SOURCE EXCERPT:
## begin

Data Protection for Baddies

Should Chris Packham’s admirable attempts to expose the cruelties of hunting in Malta be restrained by data protection law? And who is protected by the data protection exemption for journalism?

I tend sometimes to lack conviction, but one thing I am pretty clear about is that I am not on the side of people who indiscriminately shoot millions of birds, and whose spokesman tries to attack someone by mocking their well-documented mental health problems. So, when I hear that the FNKF, the Maltese “Federation for Hunting and Conservation” has

presented a judicial protest against the [Maltese] Commissioner of Police and the Commissioner for Data Protection, for allegedly not intervening in “contemplated” or possible breaches of privacy rules

with the claim being that they have failed to take action to prevent

BBC Springwatch presenter Chris Packham [from] violating hunters’ privacy by “planning to enter hunters’ private property” and by posting his video documentary on YouTube, which would involve filming them without their consent

My first thought is that this is an outrageous attempt to manipulate European privacy and data protection laws to try to prevent legitimate scruting of activities which sections of society find offensive and unacceptable. It’s my first thought, and my lasting one, but it does throw some interesting light on how such laws can potentially be used to advance or support causes which might not be morally or ethically attractive. (Thus it was that, in 2009, a former BNP member was prosecuted under section 55 the UK Data Protection Act 1998 (DPA 1998) for publishing a list of party members on the internet. Those members, however reprehensible their views or actions, had had their sensitive personal data unlawfully processed, and attracted the protection of the DPA (although the derisory £200 fine the offender received barely served as a deterrent)).

I do not profess to being an expert in Maltese Data Protection law, but, as a member state of the European Union, Malta was obliged to implement Directive EC/95/46 on the Protection of Individuals with regard to the Processing of Personal Data (which it did in its Data Protection Act of 2001). The Directive is the bedrock of all European data protection law, generally containing minimum standards which member states must implement in domestic law, but often allowing them to legislate beyond those minimum standards.

It may well be that the activities of Chris Packham et al do engage Maltese data protection law. In fact, if, for instance, film footage or other information which identifies individuals is recorded and broadcast in other countries in the European Union, it would be likely to constitute an act of “processing” under Article 2(b) of the Directive which would engage data protection law in whichever member state it was processed.

Data protection law at European level has a scope whose potential breadth has been described as “breath-taking”. “Personal data” is “any information relating to an identified or identifiable natural person” (that is “one who can be identified, directly or indirectly, in particular by reference to an identification number or to one or more factors specific to his physical, physiological, mental, economic, cultural or social identity”), and “processing” encompasses “any operation or set of operations which is performed upon personal data, whether or not by automatic means, such as collection, recording, organization, storage, adaptation or alteration, retrieval, consultation, use, disclosure by transmission, dissemination or otherwise making available, alignment or combination, blocking, erasure or destruction”.

## end

AVAILABLE DATA:
## begin

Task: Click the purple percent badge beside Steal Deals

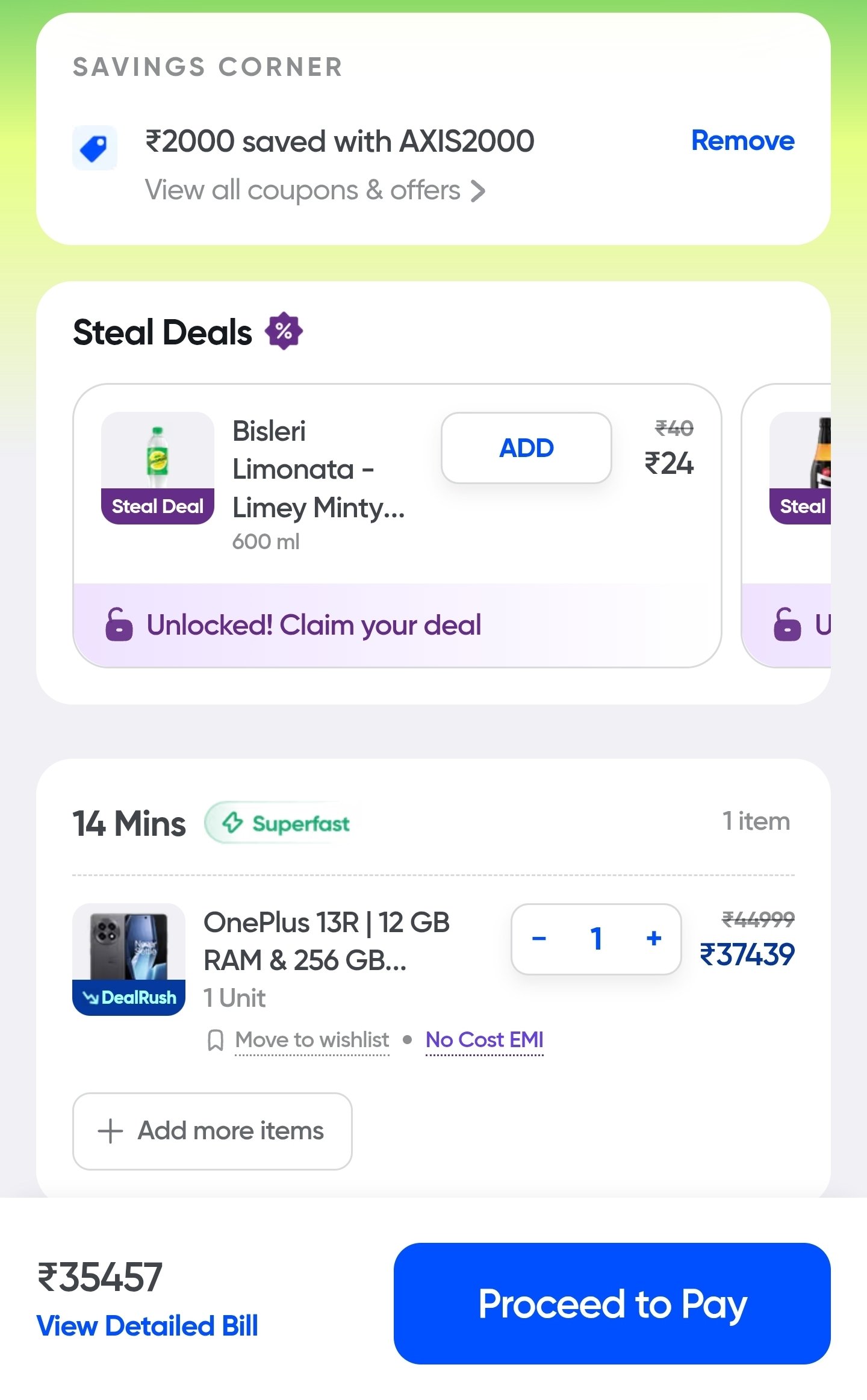Action: point(284,331)
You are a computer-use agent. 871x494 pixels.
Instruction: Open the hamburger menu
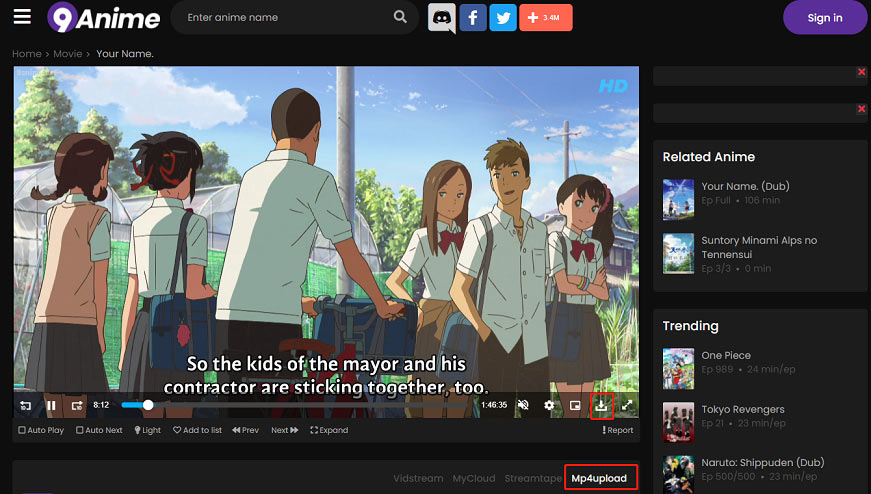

## end

WRITTEN PROBLEM: The article above on data protection and hunting in Malta quotes a definition of an identifiable natural person. List the kinds of identity to which, under that definition, a person's specific factors may relate.

EXERCISE RESULT: Physical, physiological, mental, economic, cultural, social